BEGIN Data to examine

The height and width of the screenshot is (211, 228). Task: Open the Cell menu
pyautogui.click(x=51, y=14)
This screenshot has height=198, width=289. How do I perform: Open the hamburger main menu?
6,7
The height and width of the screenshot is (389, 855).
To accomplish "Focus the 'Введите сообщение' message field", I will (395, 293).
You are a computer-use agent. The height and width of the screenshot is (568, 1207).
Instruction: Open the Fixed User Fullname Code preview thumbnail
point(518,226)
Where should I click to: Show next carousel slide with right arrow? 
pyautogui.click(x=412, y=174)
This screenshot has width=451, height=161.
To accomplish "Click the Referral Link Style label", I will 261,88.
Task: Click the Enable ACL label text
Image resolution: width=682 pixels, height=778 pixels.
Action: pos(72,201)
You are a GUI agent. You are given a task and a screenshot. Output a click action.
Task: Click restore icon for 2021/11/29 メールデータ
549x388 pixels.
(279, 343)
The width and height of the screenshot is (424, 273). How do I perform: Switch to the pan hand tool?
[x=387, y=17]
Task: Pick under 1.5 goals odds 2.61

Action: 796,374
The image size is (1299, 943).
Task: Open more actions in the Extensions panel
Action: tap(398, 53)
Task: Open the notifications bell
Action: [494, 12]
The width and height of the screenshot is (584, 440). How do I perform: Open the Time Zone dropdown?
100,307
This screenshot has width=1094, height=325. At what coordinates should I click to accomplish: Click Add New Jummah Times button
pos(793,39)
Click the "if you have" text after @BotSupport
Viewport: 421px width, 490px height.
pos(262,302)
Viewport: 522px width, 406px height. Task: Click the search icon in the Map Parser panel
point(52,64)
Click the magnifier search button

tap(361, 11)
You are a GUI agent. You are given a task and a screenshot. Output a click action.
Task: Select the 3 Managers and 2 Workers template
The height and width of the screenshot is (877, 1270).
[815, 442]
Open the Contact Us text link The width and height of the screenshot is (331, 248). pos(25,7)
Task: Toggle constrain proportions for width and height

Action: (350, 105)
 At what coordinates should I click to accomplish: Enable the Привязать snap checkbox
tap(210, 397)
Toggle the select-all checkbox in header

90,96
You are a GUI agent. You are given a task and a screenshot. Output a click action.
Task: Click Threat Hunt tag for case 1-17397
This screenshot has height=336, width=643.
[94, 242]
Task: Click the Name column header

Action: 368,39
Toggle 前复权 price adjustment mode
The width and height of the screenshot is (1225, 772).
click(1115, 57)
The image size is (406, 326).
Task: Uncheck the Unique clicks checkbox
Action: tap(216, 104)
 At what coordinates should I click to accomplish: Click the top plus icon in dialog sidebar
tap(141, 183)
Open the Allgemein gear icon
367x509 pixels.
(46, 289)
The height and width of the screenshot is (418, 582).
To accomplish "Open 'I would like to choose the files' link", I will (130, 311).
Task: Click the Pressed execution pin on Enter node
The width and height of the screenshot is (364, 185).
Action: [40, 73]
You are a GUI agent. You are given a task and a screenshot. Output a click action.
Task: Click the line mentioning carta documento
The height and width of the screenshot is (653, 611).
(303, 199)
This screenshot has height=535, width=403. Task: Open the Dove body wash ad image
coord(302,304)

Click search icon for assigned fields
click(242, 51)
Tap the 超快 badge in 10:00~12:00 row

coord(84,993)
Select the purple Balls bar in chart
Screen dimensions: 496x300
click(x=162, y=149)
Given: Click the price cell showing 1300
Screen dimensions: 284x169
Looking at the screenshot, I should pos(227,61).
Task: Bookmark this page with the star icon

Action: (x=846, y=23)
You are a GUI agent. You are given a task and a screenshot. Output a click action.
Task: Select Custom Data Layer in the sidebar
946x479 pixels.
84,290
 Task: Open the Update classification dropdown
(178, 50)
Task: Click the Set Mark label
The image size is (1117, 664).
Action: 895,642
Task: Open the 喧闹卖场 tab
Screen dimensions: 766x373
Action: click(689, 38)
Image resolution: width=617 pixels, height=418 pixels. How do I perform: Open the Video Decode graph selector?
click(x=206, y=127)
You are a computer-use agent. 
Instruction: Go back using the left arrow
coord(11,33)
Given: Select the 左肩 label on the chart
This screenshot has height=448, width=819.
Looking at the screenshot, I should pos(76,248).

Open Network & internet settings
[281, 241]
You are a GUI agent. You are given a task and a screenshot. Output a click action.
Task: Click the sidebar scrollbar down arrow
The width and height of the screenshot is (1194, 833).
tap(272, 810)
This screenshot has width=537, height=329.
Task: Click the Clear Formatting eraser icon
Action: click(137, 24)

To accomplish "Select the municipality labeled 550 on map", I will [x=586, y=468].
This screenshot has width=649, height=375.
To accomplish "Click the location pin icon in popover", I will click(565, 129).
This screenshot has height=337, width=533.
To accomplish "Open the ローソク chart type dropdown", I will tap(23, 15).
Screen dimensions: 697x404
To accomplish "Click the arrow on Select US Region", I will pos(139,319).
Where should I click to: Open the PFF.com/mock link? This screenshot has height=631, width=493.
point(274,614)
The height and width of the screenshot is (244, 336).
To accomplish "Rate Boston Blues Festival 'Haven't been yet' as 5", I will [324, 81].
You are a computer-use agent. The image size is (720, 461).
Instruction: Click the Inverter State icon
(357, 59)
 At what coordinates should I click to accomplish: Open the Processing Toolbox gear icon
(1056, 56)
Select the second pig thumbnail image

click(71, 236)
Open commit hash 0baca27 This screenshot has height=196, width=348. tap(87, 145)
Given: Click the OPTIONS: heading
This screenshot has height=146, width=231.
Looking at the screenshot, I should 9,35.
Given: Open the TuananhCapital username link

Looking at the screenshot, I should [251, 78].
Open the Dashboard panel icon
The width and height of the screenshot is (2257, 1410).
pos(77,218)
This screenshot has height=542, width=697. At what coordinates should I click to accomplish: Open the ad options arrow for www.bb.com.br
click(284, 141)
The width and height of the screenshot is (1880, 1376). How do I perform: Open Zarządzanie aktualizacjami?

END Data to examine

◆ **What the task asks**:
Would you please restate all of the entries exactly?

◆ **Result of this exercise**:
The height and width of the screenshot is (211, 228). Task: Open the Cell menu
pyautogui.click(x=51, y=14)
This screenshot has height=198, width=289. How do I perform: Open the hamburger main menu?
6,7
The height and width of the screenshot is (389, 855).
To accomplish "Focus the 'Введите сообщение' message field", I will (395, 293).
You are a computer-use agent. The height and width of the screenshot is (568, 1207).
Instruction: Open the Fixed User Fullname Code preview thumbnail
point(518,226)
Where should I click to: Show next carousel slide with right arrow? 
pyautogui.click(x=412, y=174)
This screenshot has width=451, height=161.
To accomplish "Click the Referral Link Style label", I will 261,88.
Task: Click the Enable ACL label text
Image resolution: width=682 pixels, height=778 pixels.
Action: pos(72,201)
You are a GUI agent. You are given a task and a screenshot. Output a click action.
Task: Click restore icon for 2021/11/29 メールデータ
549x388 pixels.
(279, 343)
The width and height of the screenshot is (424, 273). How do I perform: Switch to the pan hand tool?
[x=387, y=17]
Task: Pick under 1.5 goals odds 2.61

Action: 796,374
The image size is (1299, 943).
Task: Open more actions in the Extensions panel
Action: tap(398, 53)
Task: Open the notifications bell
Action: [494, 12]
The width and height of the screenshot is (584, 440). How do I perform: Open the Time Zone dropdown?
100,307
This screenshot has width=1094, height=325. At what coordinates should I click to accomplish: Click Add New Jummah Times button
pos(793,39)
Click the "if you have" text after @BotSupport
Viewport: 421px width, 490px height.
pos(262,302)
Viewport: 522px width, 406px height. Task: Click the search icon in the Map Parser panel
point(52,64)
Click the magnifier search button

tap(361, 11)
You are a GUI agent. You are given a task and a screenshot. Output a click action.
Task: Select the 3 Managers and 2 Workers template
The height and width of the screenshot is (877, 1270).
[815, 442]
Open the Contact Us text link The width and height of the screenshot is (331, 248). pos(25,7)
Task: Toggle constrain proportions for width and height

Action: (350, 105)
 At what coordinates should I click to accomplish: Enable the Привязать snap checkbox
tap(210, 397)
Toggle the select-all checkbox in header

90,96
You are a GUI agent. You are given a task and a screenshot. Output a click action.
Task: Click Threat Hunt tag for case 1-17397
This screenshot has height=336, width=643.
[94, 242]
Task: Click the Name column header

Action: 368,39
Toggle 前复权 price adjustment mode
The width and height of the screenshot is (1225, 772).
click(1115, 57)
The image size is (406, 326).
Task: Uncheck the Unique clicks checkbox
Action: tap(216, 104)
 At what coordinates should I click to accomplish: Click the top plus icon in dialog sidebar
tap(141, 183)
Open the Allgemein gear icon
367x509 pixels.
(46, 289)
The height and width of the screenshot is (418, 582).
To accomplish "Open 'I would like to choose the files' link", I will (130, 311).
Task: Click the Pressed execution pin on Enter node
The width and height of the screenshot is (364, 185).
Action: [40, 73]
You are a GUI agent. You are given a task and a screenshot. Output a click action.
Task: Click the line mentioning carta documento
The height and width of the screenshot is (653, 611).
(303, 199)
This screenshot has height=535, width=403. Task: Open the Dove body wash ad image
coord(302,304)

Click search icon for assigned fields
click(242, 51)
Tap the 超快 badge in 10:00~12:00 row

coord(84,993)
Select the purple Balls bar in chart
Screen dimensions: 496x300
click(x=162, y=149)
Given: Click the price cell showing 1300
Screen dimensions: 284x169
Looking at the screenshot, I should pos(227,61).
Task: Bookmark this page with the star icon

Action: (x=846, y=23)
You are a GUI agent. You are given a task and a screenshot. Output a click action.
Task: Select Custom Data Layer in the sidebar
946x479 pixels.
84,290
 Task: Open the Update classification dropdown
(178, 50)
Task: Click the Set Mark label
The image size is (1117, 664).
Action: 895,642
Task: Open the 喧闹卖场 tab
Screen dimensions: 766x373
Action: click(689, 38)
Image resolution: width=617 pixels, height=418 pixels. How do I perform: Open the Video Decode graph selector?
click(x=206, y=127)
You are a computer-use agent. 
Instruction: Go back using the left arrow
coord(11,33)
Given: Select the 左肩 label on the chart
This screenshot has height=448, width=819.
Looking at the screenshot, I should pos(76,248).

Open Network & internet settings
[281, 241]
You are a GUI agent. You are given a task and a screenshot. Output a click action.
Task: Click the sidebar scrollbar down arrow
The width and height of the screenshot is (1194, 833).
tap(272, 810)
This screenshot has width=537, height=329.
Task: Click the Clear Formatting eraser icon
Action: click(137, 24)

To accomplish "Select the municipality labeled 550 on map", I will [x=586, y=468].
This screenshot has width=649, height=375.
To accomplish "Click the location pin icon in popover", I will click(565, 129).
This screenshot has height=337, width=533.
To accomplish "Open the ローソク chart type dropdown", I will tap(23, 15).
Screen dimensions: 697x404
To accomplish "Click the arrow on Select US Region", I will pos(139,319).
Where should I click to: Open the PFF.com/mock link? This screenshot has height=631, width=493.
point(274,614)
The height and width of the screenshot is (244, 336).
To accomplish "Rate Boston Blues Festival 'Haven't been yet' as 5", I will [324, 81].
You are a computer-use agent. The image size is (720, 461).
Instruction: Click the Inverter State icon
(357, 59)
 At what coordinates should I click to accomplish: Open the Processing Toolbox gear icon
(1056, 56)
Select the second pig thumbnail image

click(71, 236)
Open commit hash 0baca27 This screenshot has height=196, width=348. tap(87, 145)
Given: Click the OPTIONS: heading
This screenshot has height=146, width=231.
Looking at the screenshot, I should 9,35.
Given: Open the TuananhCapital username link

Looking at the screenshot, I should [251, 78].
Open the Dashboard panel icon
The width and height of the screenshot is (2257, 1410).
pos(77,218)
This screenshot has height=542, width=697. At what coordinates should I click to accomplish: Open the ad options arrow for www.bb.com.br
click(284, 141)
The width and height of the screenshot is (1880, 1376). How do I perform: Open Zarządzanie aktualizacjami?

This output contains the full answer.